A Hint About the Future

Last week it was announced that Sony now has a new US$150 option to add user-defined gridlines to the A7 Mark IV (and eventually other bodies). This was immediately re-dubbed "greedlines" by Internet hooligans. 

Frankly, I think Sony may have finally hit upon the correct way for add-on costs: user-specific features. 

Sony has attempted this "get more money from the customer" strategy before: the old PlayMemories apps were a misguided attempt to sell common features other camera makers were including in cameras, such as Timelapse. Sony not only fumbled the PlayMemories apps they created, but they also made it impossible for others to create apps. Which, as you'll remember from 2007, was one of the three primary core functions I requested for future cameras ("Programmable"). 

The Japanese camera companies still haven't figured out what the Western tech companies figured out way back in the 80's: you build a platform that enables an ecosystem, you don't try to create everything in the ecosystem. Ultimately, the ecosystem broadens the platform and makes it more attractive.

That means you have to define what the "base platform" really is. Anything beyond that should be an add-on extra, which in an ideal world should be able to come from anywhere. Sony's still violating that "anywhere" bit, but it seems that they're the ones that have come closest to defining how far they will go with the base platform. 

We've had tastes of this before, most notably with video codecs (which can be a real cost to the camera maker that they need to recover). Not every camera purchaser needs the latest advanced video capabilities, after all. I'm a little surprised that none stuck with selling those advanced capabilities (e.g. x-Log, raw video, anamorphic, open gate, etc.) as a licensed addition (Panasonic sort of does that by separating the S5 II from the S5 IIX model). However, it very well may have been a bean-counter decision: spreading the costs over more users gives you a faster and more guaranteed payback.

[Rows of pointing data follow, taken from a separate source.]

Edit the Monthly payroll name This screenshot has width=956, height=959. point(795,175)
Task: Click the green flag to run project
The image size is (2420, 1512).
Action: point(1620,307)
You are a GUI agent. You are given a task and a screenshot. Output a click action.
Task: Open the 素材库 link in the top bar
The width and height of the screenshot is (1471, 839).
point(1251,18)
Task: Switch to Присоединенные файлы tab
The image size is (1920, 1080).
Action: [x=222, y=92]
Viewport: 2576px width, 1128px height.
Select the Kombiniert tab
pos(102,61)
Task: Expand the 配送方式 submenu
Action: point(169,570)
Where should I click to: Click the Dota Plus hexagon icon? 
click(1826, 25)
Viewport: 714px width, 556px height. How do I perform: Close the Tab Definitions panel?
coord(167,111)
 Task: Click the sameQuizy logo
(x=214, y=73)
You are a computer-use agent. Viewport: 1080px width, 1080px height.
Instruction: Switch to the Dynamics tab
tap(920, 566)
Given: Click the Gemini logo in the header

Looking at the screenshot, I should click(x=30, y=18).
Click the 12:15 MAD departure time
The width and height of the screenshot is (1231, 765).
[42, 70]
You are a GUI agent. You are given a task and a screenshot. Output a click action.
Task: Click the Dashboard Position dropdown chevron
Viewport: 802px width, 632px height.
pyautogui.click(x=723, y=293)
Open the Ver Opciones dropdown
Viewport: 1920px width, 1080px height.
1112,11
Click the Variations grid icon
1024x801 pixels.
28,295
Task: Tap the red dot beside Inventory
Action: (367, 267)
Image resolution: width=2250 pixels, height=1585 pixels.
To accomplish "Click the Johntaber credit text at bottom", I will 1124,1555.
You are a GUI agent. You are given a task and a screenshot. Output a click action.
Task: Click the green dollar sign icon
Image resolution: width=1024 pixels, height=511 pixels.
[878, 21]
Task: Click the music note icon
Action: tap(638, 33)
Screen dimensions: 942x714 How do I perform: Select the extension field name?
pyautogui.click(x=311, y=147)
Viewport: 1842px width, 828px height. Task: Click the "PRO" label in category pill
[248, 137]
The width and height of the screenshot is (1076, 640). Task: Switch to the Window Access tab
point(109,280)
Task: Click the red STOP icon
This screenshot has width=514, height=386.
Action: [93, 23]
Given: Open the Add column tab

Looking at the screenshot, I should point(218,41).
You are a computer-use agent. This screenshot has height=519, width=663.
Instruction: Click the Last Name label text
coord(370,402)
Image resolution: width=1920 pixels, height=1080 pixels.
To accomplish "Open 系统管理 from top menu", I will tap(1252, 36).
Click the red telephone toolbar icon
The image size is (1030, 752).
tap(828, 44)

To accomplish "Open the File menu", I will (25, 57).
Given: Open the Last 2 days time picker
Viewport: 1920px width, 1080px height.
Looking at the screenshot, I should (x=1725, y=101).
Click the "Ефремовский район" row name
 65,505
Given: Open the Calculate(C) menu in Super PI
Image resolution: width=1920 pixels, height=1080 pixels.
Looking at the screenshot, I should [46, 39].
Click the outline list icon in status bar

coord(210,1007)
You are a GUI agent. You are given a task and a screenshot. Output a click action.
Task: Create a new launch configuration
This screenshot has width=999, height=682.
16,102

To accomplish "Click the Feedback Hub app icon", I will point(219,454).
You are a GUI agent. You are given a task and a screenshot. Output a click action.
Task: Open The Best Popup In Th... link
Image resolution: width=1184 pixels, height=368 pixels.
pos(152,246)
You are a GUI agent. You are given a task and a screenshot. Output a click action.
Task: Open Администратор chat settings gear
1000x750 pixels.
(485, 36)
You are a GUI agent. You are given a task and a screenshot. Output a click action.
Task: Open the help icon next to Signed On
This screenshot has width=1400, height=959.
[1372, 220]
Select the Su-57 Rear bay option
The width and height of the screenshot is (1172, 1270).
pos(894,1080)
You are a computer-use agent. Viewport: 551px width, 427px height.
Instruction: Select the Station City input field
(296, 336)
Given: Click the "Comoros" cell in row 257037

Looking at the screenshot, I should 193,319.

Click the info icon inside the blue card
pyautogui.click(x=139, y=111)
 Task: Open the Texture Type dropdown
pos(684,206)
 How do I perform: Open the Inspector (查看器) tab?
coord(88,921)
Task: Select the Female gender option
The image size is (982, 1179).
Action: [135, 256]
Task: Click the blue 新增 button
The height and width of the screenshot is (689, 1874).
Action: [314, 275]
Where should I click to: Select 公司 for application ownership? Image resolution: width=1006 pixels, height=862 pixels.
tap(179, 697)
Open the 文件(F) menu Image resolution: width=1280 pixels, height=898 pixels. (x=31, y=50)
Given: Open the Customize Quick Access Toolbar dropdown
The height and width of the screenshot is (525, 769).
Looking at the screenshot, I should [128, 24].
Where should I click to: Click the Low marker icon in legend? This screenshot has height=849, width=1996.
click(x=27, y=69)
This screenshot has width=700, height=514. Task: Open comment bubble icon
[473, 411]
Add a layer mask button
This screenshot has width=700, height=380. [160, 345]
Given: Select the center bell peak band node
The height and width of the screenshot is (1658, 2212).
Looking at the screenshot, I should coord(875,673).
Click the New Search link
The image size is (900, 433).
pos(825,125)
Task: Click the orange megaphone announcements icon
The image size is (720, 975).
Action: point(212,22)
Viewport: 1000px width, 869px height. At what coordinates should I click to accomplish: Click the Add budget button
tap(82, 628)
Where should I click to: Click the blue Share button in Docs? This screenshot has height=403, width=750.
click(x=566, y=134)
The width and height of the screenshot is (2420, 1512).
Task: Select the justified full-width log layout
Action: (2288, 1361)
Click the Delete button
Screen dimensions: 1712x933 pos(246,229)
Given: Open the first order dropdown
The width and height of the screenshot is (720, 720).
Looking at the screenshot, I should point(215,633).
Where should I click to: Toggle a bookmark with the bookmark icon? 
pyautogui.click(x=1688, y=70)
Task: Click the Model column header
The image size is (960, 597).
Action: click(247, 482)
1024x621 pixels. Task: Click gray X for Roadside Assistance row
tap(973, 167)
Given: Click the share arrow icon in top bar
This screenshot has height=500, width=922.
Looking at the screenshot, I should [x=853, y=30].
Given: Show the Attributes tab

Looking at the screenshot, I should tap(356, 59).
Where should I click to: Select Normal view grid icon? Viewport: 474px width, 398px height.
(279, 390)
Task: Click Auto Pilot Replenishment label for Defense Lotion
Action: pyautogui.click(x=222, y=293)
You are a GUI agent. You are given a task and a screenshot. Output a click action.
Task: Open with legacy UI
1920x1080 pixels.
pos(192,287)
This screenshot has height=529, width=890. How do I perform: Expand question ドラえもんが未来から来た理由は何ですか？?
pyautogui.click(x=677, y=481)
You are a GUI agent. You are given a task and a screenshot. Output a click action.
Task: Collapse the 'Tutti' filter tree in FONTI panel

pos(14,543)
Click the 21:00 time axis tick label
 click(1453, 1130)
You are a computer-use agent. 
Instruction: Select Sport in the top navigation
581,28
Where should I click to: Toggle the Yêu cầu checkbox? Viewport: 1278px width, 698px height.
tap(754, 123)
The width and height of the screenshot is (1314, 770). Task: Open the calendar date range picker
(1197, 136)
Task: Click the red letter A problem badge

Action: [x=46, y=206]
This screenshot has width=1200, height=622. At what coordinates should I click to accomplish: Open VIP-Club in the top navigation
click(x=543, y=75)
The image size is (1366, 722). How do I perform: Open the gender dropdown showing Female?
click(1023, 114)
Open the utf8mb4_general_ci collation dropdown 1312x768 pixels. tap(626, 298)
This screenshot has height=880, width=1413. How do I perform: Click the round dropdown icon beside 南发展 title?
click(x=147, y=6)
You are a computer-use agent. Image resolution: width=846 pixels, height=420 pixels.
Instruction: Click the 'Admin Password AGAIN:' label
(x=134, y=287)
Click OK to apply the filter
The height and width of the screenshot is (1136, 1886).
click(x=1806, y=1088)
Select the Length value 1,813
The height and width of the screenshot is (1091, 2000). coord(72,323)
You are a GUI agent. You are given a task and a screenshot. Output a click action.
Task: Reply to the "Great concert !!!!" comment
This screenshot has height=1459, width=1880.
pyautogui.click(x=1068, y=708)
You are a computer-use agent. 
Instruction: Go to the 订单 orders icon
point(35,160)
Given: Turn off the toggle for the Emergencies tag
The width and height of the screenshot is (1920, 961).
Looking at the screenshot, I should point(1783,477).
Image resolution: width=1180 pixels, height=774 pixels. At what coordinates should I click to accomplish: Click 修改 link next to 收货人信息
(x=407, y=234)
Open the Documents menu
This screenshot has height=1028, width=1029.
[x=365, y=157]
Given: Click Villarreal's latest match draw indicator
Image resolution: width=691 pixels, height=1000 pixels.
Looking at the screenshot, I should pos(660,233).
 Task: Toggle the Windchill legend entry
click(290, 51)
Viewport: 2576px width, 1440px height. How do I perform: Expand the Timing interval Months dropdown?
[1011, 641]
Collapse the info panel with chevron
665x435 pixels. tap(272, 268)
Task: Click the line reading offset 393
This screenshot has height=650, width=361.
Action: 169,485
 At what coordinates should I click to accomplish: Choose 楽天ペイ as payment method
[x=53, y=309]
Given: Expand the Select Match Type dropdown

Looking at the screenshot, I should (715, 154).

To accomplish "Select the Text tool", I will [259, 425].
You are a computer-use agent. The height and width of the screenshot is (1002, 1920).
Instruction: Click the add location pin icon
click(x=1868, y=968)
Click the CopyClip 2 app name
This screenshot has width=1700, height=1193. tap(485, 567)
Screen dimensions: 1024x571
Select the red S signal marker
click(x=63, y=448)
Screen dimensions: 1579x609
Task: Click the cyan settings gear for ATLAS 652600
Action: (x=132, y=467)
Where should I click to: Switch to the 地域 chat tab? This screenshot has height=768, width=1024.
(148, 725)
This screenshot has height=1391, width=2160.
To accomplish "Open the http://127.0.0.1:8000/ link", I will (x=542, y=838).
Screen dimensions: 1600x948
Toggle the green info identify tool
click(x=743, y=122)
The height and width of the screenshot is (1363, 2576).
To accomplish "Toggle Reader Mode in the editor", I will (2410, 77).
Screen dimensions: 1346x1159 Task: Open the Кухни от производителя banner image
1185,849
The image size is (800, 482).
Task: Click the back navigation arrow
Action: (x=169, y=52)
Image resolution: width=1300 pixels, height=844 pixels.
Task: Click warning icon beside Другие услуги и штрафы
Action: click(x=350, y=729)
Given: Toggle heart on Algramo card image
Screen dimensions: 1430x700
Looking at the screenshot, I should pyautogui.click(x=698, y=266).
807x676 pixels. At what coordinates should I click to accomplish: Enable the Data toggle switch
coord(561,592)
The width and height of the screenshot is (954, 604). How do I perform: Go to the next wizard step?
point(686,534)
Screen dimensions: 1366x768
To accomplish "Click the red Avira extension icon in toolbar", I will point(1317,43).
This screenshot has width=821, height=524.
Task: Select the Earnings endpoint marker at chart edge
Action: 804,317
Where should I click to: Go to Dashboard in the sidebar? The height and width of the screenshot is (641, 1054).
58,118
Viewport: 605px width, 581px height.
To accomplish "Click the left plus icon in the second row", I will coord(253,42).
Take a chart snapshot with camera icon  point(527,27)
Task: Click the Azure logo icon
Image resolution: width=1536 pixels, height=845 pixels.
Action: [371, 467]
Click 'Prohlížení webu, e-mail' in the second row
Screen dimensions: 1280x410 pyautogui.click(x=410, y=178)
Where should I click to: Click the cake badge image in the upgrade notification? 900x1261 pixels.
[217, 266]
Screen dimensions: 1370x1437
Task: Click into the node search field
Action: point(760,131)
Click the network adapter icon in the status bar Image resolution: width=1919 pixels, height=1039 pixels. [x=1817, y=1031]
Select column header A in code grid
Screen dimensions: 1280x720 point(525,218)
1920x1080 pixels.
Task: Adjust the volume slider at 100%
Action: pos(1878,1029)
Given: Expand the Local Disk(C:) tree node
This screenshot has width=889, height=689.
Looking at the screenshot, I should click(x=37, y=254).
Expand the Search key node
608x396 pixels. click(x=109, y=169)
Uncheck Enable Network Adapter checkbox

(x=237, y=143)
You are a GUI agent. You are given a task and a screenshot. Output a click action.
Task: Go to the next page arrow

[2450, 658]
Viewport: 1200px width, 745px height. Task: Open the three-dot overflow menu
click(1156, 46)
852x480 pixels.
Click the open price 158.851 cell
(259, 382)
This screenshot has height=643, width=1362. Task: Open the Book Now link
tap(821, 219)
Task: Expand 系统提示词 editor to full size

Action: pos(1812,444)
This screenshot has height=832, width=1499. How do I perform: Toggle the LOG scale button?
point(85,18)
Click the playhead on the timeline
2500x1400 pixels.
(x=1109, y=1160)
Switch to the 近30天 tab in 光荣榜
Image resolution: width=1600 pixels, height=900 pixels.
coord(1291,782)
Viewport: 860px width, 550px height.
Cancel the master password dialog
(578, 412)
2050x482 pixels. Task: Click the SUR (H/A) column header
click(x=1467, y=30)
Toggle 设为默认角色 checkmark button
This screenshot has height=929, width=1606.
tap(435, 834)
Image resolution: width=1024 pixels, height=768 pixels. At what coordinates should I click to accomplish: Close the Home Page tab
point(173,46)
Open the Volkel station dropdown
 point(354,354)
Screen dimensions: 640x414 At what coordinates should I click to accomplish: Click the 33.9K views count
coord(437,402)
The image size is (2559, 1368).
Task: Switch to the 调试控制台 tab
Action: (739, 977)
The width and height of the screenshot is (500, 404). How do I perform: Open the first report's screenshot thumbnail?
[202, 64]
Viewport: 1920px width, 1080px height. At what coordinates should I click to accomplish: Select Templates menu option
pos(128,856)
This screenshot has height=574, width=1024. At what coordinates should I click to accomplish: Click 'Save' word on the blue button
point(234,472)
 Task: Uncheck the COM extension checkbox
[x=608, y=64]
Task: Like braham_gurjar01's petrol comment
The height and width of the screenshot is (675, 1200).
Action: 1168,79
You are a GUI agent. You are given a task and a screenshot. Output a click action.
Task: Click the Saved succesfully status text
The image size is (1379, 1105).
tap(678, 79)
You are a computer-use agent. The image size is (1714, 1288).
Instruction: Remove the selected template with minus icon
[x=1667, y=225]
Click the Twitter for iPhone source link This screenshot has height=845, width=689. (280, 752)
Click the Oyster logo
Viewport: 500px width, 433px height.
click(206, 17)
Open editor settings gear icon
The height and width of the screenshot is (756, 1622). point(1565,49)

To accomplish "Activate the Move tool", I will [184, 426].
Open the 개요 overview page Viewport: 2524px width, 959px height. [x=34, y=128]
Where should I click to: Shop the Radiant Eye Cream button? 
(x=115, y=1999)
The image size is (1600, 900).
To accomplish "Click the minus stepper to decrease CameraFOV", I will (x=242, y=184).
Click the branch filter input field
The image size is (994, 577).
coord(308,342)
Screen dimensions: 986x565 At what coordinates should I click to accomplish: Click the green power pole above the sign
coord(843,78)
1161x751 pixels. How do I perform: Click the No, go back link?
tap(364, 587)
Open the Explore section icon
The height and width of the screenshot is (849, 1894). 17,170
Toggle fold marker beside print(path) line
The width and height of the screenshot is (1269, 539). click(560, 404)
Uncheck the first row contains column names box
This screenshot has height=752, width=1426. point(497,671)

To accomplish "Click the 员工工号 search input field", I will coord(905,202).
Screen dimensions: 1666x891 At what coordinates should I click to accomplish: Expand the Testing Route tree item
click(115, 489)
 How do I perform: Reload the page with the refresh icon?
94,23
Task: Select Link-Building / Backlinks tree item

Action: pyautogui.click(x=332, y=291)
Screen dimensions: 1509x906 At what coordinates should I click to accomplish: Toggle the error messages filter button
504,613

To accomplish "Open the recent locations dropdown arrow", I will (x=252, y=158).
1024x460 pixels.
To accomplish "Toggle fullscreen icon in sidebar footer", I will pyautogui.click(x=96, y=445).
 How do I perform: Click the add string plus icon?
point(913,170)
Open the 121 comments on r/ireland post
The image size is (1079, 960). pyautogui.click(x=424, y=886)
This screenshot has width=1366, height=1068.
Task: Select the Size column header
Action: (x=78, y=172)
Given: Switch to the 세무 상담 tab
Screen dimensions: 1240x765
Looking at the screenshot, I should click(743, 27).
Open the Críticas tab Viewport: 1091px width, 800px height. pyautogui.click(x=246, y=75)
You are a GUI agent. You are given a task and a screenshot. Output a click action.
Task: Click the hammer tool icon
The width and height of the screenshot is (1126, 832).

I can see some clear cleavage points between what I'd call a complete base camera and a useful extension for a subset of users. Nikon's Auto capture function for the Z9 is one of those. In their panic over slipping market share, I'm guessing that Nikon decided that adding this was a strong competitive marketing message more than something that needed a direct payback and applied to all customers. The number of users that actually could/would make use of Auto capture is actually a bit low. It enables a few of us to do some things we want to do, but it's overly complex and doesn't have enough application for most users. It's on the side of the platform line I'd call "sell as an extra." But if Nikon were to sell that function, that would require a whole infrastructure of its own when the primary advantage of creating it probably was "no other camera maker has this function." 

Nikon gets it wrong in other ways, too. NX MobileAir and NX Field are two that come to mind. Charging a user for storing things on their own device (NX MobileAir) is as stupid as it gets in the software business, while NX Field requires joining a secret society that doesn't have a public admission process. 

Nevertheless, I think that the handwriting is on the wall: to survive the coming era of dedicated cameras, the camera companies are going to have to come to grips with ecosystem, and realize that there is safety in "playing with others" as well as "not overextending the base platforms." 

You start down that path by looking at a specific thing in your customer support stream—okay, you need customer support first ;~)—and that's identifying sub-set user requests. Custom gridlines are one of those. Custom ML-taught subject detection might be another. Indeed, I can come up with a list of about two dozen of these things, all of which would create revenue without having to completely remake a camera. I'm not going to list them all here, as perhaps by playing coy one of the camera makers that read my site will reach out to try to pry such a list out of me, and I'd need that foot in the door to help steer things to the right cleavage point.

I have an article I've written that will be published elsewhere on the more general problem here: when you have a relatively fixed size market and you saturate it, there are only a few strategies you can use to grow your business and profits. In other words, you eventually run out of "more customers," plus you can only use "increase price" so much, thus you need alternative strategies to feed the shark. If you've been paying attention, Netflix and other streaming companies are running into this very problem. Magazines and newspapers died because they didn't figure this out or address it soon enough. But virtually every industry and company has this ongoing problem. 

Camera makers are vulnerable because no one requires a camera any more. That's the real message from smartphones. It's not so much that smartphones are great cameras—some are decent—it's that the purpose served by the majority of dedicated cameras has been usurped. Thus, the issue for camera companies is how big is the market that doesn't require a camera but still wants one, and how do you maximize your results with that group?

Sony's been poking at that problem for awhile now (not that they've been very successful at figuring it out in other saturated consumer electronics markets ;~). The gridlines-for-dollars is just the tip of a potential iceberg.